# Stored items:

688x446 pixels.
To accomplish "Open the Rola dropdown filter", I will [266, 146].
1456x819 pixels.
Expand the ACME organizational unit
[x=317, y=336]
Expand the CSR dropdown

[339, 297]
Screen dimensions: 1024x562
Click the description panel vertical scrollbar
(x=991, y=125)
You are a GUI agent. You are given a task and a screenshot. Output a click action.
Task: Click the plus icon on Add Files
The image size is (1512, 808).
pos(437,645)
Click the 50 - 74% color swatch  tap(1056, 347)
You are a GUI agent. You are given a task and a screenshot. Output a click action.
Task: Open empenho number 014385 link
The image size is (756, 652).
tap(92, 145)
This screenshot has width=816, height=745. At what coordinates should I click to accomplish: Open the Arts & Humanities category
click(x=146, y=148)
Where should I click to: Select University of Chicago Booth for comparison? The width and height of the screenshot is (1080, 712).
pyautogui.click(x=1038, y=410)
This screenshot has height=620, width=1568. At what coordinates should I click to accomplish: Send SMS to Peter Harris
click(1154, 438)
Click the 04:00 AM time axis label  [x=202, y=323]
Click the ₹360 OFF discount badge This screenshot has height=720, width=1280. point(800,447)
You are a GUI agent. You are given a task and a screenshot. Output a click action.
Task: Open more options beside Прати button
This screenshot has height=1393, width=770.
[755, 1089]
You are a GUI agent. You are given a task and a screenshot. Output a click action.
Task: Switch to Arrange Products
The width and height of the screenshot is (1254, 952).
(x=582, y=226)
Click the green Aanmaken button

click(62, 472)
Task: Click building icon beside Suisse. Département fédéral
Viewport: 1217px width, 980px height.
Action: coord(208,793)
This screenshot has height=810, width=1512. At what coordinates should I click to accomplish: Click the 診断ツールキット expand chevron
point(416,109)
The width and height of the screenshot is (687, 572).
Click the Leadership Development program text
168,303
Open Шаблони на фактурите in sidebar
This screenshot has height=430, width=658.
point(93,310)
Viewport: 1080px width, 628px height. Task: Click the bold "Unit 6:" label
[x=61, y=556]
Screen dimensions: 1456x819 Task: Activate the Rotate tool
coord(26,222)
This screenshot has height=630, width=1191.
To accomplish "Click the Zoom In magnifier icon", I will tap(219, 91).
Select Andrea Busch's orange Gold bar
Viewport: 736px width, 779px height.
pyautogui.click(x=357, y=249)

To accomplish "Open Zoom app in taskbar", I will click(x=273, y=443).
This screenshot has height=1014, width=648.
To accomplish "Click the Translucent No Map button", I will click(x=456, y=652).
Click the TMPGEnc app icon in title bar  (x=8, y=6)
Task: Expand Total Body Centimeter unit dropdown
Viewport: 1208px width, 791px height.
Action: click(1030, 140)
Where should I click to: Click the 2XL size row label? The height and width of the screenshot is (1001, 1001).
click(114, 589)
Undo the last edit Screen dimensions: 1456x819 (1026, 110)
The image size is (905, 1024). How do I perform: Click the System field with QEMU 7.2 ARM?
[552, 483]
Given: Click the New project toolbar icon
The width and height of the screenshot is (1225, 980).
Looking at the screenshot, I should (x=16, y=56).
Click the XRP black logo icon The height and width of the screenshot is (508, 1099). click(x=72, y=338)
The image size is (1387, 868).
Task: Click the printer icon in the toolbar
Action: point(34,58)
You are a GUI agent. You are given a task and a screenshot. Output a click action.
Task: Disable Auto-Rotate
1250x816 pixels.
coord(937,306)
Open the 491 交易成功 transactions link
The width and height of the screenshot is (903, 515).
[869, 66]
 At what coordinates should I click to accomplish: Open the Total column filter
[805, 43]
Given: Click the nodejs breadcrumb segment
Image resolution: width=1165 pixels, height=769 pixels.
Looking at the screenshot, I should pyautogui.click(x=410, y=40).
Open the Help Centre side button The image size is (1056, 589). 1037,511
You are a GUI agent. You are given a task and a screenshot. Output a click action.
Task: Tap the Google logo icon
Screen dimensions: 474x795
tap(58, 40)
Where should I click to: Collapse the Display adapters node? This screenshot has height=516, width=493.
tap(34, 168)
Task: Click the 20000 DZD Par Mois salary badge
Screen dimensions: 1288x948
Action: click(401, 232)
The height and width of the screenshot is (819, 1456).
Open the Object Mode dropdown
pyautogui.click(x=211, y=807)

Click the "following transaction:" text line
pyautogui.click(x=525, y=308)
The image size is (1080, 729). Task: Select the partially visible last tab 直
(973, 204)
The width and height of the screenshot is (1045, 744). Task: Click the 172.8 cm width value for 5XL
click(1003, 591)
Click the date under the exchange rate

# The task:
Please quote the records above exactly, without skipping a line.

# Response to the exercise:
688x446 pixels.
To accomplish "Open the Rola dropdown filter", I will [266, 146].
1456x819 pixels.
Expand the ACME organizational unit
[x=317, y=336]
Expand the CSR dropdown

[339, 297]
Screen dimensions: 1024x562
Click the description panel vertical scrollbar
(x=991, y=125)
You are a GUI agent. You are given a task and a screenshot. Output a click action.
Task: Click the plus icon on Add Files
The image size is (1512, 808).
pos(437,645)
Click the 50 - 74% color swatch  tap(1056, 347)
You are a GUI agent. You are given a task and a screenshot. Output a click action.
Task: Open empenho number 014385 link
The image size is (756, 652).
tap(92, 145)
This screenshot has width=816, height=745. At what coordinates should I click to accomplish: Open the Arts & Humanities category
click(x=146, y=148)
Where should I click to: Select University of Chicago Booth for comparison? The width and height of the screenshot is (1080, 712).
pyautogui.click(x=1038, y=410)
This screenshot has height=620, width=1568. At what coordinates should I click to accomplish: Send SMS to Peter Harris
click(1154, 438)
Click the 04:00 AM time axis label  [x=202, y=323]
Click the ₹360 OFF discount badge This screenshot has height=720, width=1280. point(800,447)
You are a GUI agent. You are given a task and a screenshot. Output a click action.
Task: Open more options beside Прати button
This screenshot has height=1393, width=770.
[755, 1089]
You are a GUI agent. You are given a task and a screenshot. Output a click action.
Task: Switch to Arrange Products
The width and height of the screenshot is (1254, 952).
(x=582, y=226)
Click the green Aanmaken button

click(62, 472)
Task: Click building icon beside Suisse. Département fédéral
Viewport: 1217px width, 980px height.
Action: coord(208,793)
This screenshot has height=810, width=1512. At what coordinates should I click to accomplish: Click the 診断ツールキット expand chevron
point(416,109)
The width and height of the screenshot is (687, 572).
Click the Leadership Development program text
168,303
Open Шаблони на фактурите in sidebar
This screenshot has height=430, width=658.
point(93,310)
Viewport: 1080px width, 628px height. Task: Click the bold "Unit 6:" label
[x=61, y=556]
Screen dimensions: 1456x819 Task: Activate the Rotate tool
coord(26,222)
This screenshot has height=630, width=1191.
To accomplish "Click the Zoom In magnifier icon", I will tap(219, 91).
Select Andrea Busch's orange Gold bar
Viewport: 736px width, 779px height.
pyautogui.click(x=357, y=249)

To accomplish "Open Zoom app in taskbar", I will click(x=273, y=443).
This screenshot has height=1014, width=648.
To accomplish "Click the Translucent No Map button", I will click(x=456, y=652).
Click the TMPGEnc app icon in title bar  (x=8, y=6)
Task: Expand Total Body Centimeter unit dropdown
Viewport: 1208px width, 791px height.
Action: click(1030, 140)
Where should I click to: Click the 2XL size row label? The height and width of the screenshot is (1001, 1001).
click(114, 589)
Undo the last edit Screen dimensions: 1456x819 (1026, 110)
The image size is (905, 1024). How do I perform: Click the System field with QEMU 7.2 ARM?
[552, 483]
Given: Click the New project toolbar icon
The width and height of the screenshot is (1225, 980).
Looking at the screenshot, I should (x=16, y=56).
Click the XRP black logo icon The height and width of the screenshot is (508, 1099). click(x=72, y=338)
The image size is (1387, 868).
Task: Click the printer icon in the toolbar
Action: point(34,58)
You are a GUI agent. You are given a task and a screenshot. Output a click action.
Task: Disable Auto-Rotate
1250x816 pixels.
coord(937,306)
Open the 491 交易成功 transactions link
The width and height of the screenshot is (903, 515).
[869, 66]
 At what coordinates should I click to accomplish: Open the Total column filter
[805, 43]
Given: Click the nodejs breadcrumb segment
Image resolution: width=1165 pixels, height=769 pixels.
Looking at the screenshot, I should pyautogui.click(x=410, y=40).
Open the Help Centre side button The image size is (1056, 589). 1037,511
You are a GUI agent. You are given a task and a screenshot. Output a click action.
Task: Tap the Google logo icon
Screen dimensions: 474x795
tap(58, 40)
Where should I click to: Collapse the Display adapters node? This screenshot has height=516, width=493.
tap(34, 168)
Task: Click the 20000 DZD Par Mois salary badge
Screen dimensions: 1288x948
Action: click(401, 232)
The height and width of the screenshot is (819, 1456).
Open the Object Mode dropdown
pyautogui.click(x=211, y=807)

Click the "following transaction:" text line
pyautogui.click(x=525, y=308)
The image size is (1080, 729). Task: Select the partially visible last tab 直
(973, 204)
The width and height of the screenshot is (1045, 744). Task: Click the 172.8 cm width value for 5XL
click(1003, 591)
Click the date under the exchange rate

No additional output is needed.